While mopping the floors at Luke’s diner night after night, Rory has a lot of time to think about the next phase of her life. She considers asking Logan’s dad for a job, but can’t ignore the fact that his newspapers are closing one by one. Lorelei perkily suggests a master’s in journalism, and Rory pooh-poohs it; would it really put her any further ahead of the now fierce competition? The epic return-to-grad-school/flee real life/panic applications of 2008/2009 has made her ask herself some serious questions about her chosen field of journalism. Maybe Logan’s slimy dad is right. (I’ve personally always thought he nailed it when he assessed Rory). Rory isn’t a shark. Rory doesn’t really like to compete.
Here’s where Rory and I are once again alike. She’s high-achieving, yes, but not Paris. I’ve always had a (slightly less insane) Paris in my life, a best friend who was the top of the class, and needed to be so. The Parises of the world will always be fine, career-wise, but the Rorys? (And maybe the Alixes?) Not so sure. She and I tire of competition quickly and spend time asking, constantly obsessing, what is it all for? Why can’t we just sit in a corner, puff on a cigar and read books all day and occasionally be brilliant and collect a paycheck? Like old, male, college professors of the 1950s?
Rory dreamily mops while reading some Joan Didion, and it occurs to her: she should get an MFA in creative nonfiction instead. Rory is used to pie-in-the-sky schemes and dreams, being the daughter of a woman whose antics fueled seven seasons of an adorable show.
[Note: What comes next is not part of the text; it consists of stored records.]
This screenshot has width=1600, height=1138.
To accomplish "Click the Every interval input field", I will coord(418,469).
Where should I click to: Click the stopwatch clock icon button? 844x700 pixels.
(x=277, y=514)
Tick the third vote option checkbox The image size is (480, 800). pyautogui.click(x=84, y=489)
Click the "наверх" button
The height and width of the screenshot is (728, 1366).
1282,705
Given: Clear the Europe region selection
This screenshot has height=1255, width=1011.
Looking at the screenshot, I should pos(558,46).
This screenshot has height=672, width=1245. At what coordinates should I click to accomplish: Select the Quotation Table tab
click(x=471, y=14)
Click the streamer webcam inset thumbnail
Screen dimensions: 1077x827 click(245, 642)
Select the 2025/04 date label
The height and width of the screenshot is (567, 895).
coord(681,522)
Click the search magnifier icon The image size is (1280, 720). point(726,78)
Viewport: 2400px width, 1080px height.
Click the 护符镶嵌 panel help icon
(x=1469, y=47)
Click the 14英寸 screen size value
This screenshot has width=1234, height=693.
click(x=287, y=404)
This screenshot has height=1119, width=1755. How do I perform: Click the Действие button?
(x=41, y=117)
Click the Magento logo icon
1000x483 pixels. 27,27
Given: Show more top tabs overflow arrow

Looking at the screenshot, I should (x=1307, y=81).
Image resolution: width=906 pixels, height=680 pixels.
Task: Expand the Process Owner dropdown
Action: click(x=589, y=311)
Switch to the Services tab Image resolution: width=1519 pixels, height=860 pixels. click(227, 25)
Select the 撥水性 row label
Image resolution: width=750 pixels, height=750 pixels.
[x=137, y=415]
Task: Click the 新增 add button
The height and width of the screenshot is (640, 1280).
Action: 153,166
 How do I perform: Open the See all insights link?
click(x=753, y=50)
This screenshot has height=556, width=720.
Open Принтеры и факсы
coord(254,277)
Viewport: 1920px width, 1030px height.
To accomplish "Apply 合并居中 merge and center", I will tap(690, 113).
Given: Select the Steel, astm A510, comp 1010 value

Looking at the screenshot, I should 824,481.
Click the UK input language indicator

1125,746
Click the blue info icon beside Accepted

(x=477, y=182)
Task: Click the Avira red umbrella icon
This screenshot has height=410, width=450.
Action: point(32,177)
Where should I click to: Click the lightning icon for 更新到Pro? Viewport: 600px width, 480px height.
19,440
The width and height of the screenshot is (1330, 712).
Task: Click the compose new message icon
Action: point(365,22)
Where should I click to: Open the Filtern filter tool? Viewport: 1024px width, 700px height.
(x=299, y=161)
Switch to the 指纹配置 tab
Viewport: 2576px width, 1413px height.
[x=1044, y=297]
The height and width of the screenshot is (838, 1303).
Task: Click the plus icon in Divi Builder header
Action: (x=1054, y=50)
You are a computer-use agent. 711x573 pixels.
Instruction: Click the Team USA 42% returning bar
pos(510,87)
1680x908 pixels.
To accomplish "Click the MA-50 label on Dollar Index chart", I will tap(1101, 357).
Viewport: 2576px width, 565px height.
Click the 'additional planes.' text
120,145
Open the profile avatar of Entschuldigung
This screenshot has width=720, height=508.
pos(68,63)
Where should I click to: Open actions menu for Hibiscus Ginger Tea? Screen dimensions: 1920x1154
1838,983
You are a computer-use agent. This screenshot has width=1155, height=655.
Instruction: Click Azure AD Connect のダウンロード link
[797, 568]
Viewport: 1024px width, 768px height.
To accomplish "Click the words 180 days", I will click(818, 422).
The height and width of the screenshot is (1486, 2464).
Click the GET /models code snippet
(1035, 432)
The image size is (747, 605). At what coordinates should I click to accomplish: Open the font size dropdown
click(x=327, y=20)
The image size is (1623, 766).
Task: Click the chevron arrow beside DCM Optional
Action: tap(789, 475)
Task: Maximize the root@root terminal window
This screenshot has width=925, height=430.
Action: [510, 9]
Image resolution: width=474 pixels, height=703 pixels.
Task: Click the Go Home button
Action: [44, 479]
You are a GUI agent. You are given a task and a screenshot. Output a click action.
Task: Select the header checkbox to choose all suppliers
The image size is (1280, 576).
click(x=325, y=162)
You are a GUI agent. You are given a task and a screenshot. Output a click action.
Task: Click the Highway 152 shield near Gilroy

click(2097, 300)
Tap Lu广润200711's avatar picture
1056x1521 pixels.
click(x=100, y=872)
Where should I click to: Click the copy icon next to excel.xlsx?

Cue the darling indie song that plays while Rory sits at the counter of the diner late into the night working on a manuscript to send to the most prestigious of writing schools: The Iowa Writer’s Workshop. Rory, being a Gilmore, frets constantly, after slipping her huge envelope into the mailbox, and yet also sort of, kind of, just a little bit, expects to get an acceptance letter. This is the girl who got into both Yale and Harvard. Whose grandparents blow smoke up her ass on a weekly basis, grandparents whose wealth has opened countless doors for her. Why wouldn’t she get in?
Over the next few months, during the picturesque winter in Stars Hollow, Rory serves burgers and banters with Lorelei with gusto, confident that her future (at least for the next few years) has been decided. While Lorelei stands outside on a chilly February morning in an absolutely darling slippers and robe combo, dreamily monologuing about the loveliness of snow, Rory paces the halls in the house, waiting for the mail. It arrives, and the girls pile on the couch with steaming mugs of coffee to open it. Rory’s face falls when she reads:
“We regret to inform you that we will not be admitting you into the Iowa Writer’s Workshop. We received over 900,000 applicants for 25 spots, including some from Nelson Mandela, Jesus, and Condoleezza Rice, and admission was highly competitive.”
And so of course, Rory goes into a funk – Rory was always in adorable funks on the show, with that big porcelain brow of hers all furrowed. Lorelei, that unrelenting optimist, tells her to try again next year. Richard and Emily are disgusted that their child of privilege was not admitted, even after they tried to schmooze the board of the university. Emily goes on a drunken tirade about low-class state schools, and who needs them anyway, and why would anyone want to live in Iowa, that dreadful place, while Richard smiles tightly over his glasses, looking at bills that they cannot pay due to losing at least two thirds of their money in the stock market. He still hasn’t told Emily.
Meanwhile Rory calls Lane to complain about the unfairness of it all, and Lane is simultaneously being puked on by two toddlers with the flu.